Instructions to follow: Write the data below out again, with each line matching the original.

Provided information:

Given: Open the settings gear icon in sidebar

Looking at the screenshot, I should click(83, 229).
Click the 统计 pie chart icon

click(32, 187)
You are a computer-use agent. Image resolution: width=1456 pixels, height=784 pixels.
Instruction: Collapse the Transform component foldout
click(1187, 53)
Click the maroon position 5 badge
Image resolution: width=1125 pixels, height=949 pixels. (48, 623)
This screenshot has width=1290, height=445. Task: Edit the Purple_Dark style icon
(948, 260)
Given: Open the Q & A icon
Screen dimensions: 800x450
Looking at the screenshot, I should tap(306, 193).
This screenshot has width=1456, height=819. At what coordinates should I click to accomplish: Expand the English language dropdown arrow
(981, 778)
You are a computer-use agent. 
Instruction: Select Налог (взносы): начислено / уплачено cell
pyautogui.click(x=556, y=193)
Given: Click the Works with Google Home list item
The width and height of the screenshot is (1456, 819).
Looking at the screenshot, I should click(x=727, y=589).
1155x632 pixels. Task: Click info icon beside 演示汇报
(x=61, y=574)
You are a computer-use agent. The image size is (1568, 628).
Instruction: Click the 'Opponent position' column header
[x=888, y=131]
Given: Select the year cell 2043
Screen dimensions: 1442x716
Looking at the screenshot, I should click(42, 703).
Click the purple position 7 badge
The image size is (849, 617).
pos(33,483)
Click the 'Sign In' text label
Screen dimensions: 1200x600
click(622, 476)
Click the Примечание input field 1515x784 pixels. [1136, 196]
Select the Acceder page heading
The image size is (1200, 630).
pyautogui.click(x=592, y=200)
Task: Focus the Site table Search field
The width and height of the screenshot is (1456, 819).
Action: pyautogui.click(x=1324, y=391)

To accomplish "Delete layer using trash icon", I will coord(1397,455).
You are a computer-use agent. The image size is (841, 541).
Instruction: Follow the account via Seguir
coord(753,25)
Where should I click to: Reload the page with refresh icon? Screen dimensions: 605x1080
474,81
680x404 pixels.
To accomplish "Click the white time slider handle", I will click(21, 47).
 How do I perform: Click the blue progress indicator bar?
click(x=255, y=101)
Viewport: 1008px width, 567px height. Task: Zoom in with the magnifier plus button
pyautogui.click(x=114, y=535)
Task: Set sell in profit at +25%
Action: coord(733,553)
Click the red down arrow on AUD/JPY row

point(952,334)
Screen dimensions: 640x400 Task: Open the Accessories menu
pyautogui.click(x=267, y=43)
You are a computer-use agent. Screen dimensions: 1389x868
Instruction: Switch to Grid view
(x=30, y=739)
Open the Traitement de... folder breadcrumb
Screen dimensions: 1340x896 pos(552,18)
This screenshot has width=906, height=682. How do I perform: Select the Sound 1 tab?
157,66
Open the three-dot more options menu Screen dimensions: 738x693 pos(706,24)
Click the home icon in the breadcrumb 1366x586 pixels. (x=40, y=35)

Problem solution:
Given: Open the settings gear icon in sidebar

Looking at the screenshot, I should click(83, 229).
Click the 统计 pie chart icon

click(32, 187)
You are a computer-use agent. Image resolution: width=1456 pixels, height=784 pixels.
Instruction: Collapse the Transform component foldout
click(1187, 53)
Click the maroon position 5 badge
Image resolution: width=1125 pixels, height=949 pixels. (48, 623)
This screenshot has width=1290, height=445. Task: Edit the Purple_Dark style icon
(948, 260)
Given: Open the Q & A icon
Screen dimensions: 800x450
Looking at the screenshot, I should tap(306, 193).
This screenshot has width=1456, height=819. At what coordinates should I click to accomplish: Expand the English language dropdown arrow
(981, 778)
You are a computer-use agent. 
Instruction: Select Налог (взносы): начислено / уплачено cell
pyautogui.click(x=556, y=193)
Given: Click the Works with Google Home list item
The width and height of the screenshot is (1456, 819).
Looking at the screenshot, I should click(x=727, y=589).
1155x632 pixels. Task: Click info icon beside 演示汇报
(x=61, y=574)
You are a computer-use agent. The image size is (1568, 628).
Instruction: Click the 'Opponent position' column header
[x=888, y=131]
Given: Select the year cell 2043
Screen dimensions: 1442x716
Looking at the screenshot, I should click(42, 703).
Click the purple position 7 badge
The image size is (849, 617).
pos(33,483)
Click the 'Sign In' text label
Screen dimensions: 1200x600
click(622, 476)
Click the Примечание input field 1515x784 pixels. [1136, 196]
Select the Acceder page heading
The image size is (1200, 630).
pyautogui.click(x=592, y=200)
Task: Focus the Site table Search field
The width and height of the screenshot is (1456, 819).
Action: pyautogui.click(x=1324, y=391)

To accomplish "Delete layer using trash icon", I will coord(1397,455).
You are a computer-use agent. The image size is (841, 541).
Instruction: Follow the account via Seguir
coord(753,25)
Where should I click to: Reload the page with refresh icon? Screen dimensions: 605x1080
474,81
680x404 pixels.
To accomplish "Click the white time slider handle", I will click(21, 47).
 How do I perform: Click the blue progress indicator bar?
click(x=255, y=101)
Viewport: 1008px width, 567px height. Task: Zoom in with the magnifier plus button
pyautogui.click(x=114, y=535)
Task: Set sell in profit at +25%
Action: coord(733,553)
Click the red down arrow on AUD/JPY row

point(952,334)
Screen dimensions: 640x400 Task: Open the Accessories menu
pyautogui.click(x=267, y=43)
You are a computer-use agent. Screen dimensions: 1389x868
Instruction: Switch to Grid view
(x=30, y=739)
Open the Traitement de... folder breadcrumb
Screen dimensions: 1340x896 pos(552,18)
This screenshot has width=906, height=682. How do I perform: Select the Sound 1 tab?
157,66
Open the three-dot more options menu Screen dimensions: 738x693 pos(706,24)
Click the home icon in the breadcrumb 1366x586 pixels. (x=40, y=35)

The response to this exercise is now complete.